While there is some discussion of networks and their importance in the structures of non-state actors in intelligence and policy circles, there is no broad recognition that networks are what make non-state actors threats of the same order of magnitude or greater, than most states.

This is not a new concept. Jonathan Winer and others in the mid-1990s began to seriously push policy and intelligence to focus on networks, leading Winer and others to do the first serious studies of the Muslim Brotherhood's financial links to different groups. Bout, in his weapons supplies, was viewed through the same lens, making him, in the waning years of the Clinton administration, a high-value, multi-agency target.

Networks are also vitally important in the newly-emerging "self-starting" Islamist groups. Most of these groups, in Spain, Great Britain etc. that are known have received significant help from the existing jihadi networks, in developing concepts, obtaining material and ideological orientation.

Networks also provide the ability to move across national bounderies, find expertise, share knowledge and exploit the existing strengths of each group. The lack of understanding of networks, for example, that led to the long-standing belief that Sunni and Shi'ite Muslims could not work together. But they did, repeatedly, and by the admission of in their own writings.

Al Qaeda's diamond buyers did not set up their own pipeline in West Africa, they simply plugged into Hezbollah's existing structure. The other examples are endless. Networks also explain the interaction between terrorist and criminal organizations, for mutual benefit, and how and why the lines often blur.

Somalia, Bout or other issues do no pose security threats by themselves, in isolation. What makes Somalia important in strategic terms is not just the Islamist state it will create, but that it will add another important link in a web of connections that are part of the Salafist efforts to attack the West. On its own, it is not much of a threat. But plug Islamist Somalia into the network of jihadists moving from Africa to Pakistan, from Pakistan to Iraq etc., and its importance become clear.

Networks made Bout far more important that he would have been otherwise. Without the Russian organized criminal networks and the GRU networks, he would have been one more small-time arms trader in Africa and Afghanistan. But he became far more than that.

The argument over the importance of Somalia is particularly telling.

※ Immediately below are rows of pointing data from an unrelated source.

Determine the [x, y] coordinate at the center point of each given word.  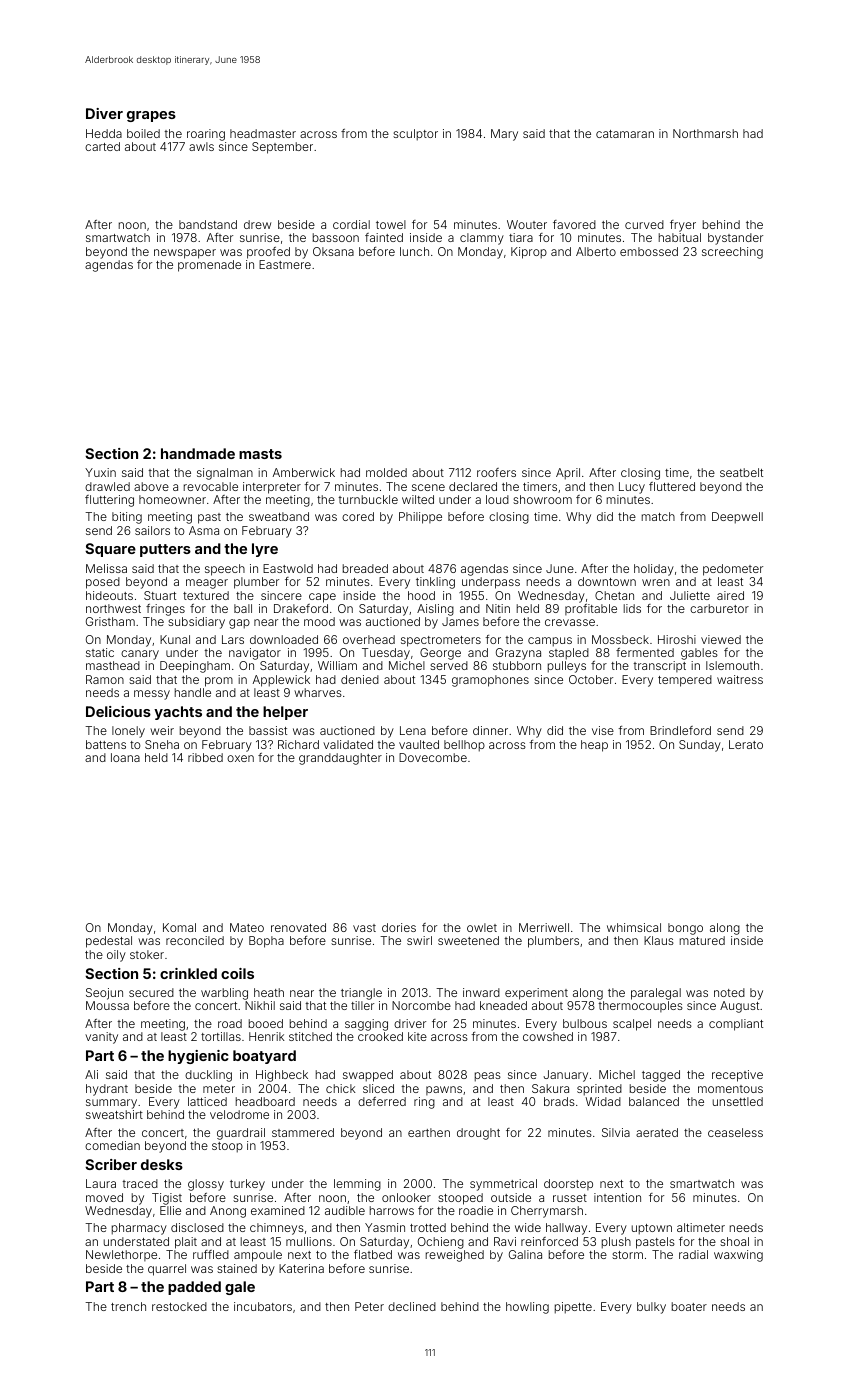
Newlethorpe [121, 1255]
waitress [740, 679]
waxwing [738, 1256]
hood [421, 595]
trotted [428, 1227]
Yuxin [100, 472]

The argument that it is of no strategic value because it is a relatively worthless piece of real estate is one of the same arguments used by those who chose not to confront the Taliban in Afghanistan early on. Over time the networks, developed during the war against the Soviets, re-routed and brought in money, recruits and trainers from the Arab penisula and elsewhere. The network expanded in the Balkans and spread through Southeast Asia.

With the increasing fragmentation and specialization within the intelligence community, there are very few analysts and policy makers looking at the networks that make possible the individual acts they focus on. That is a mistake.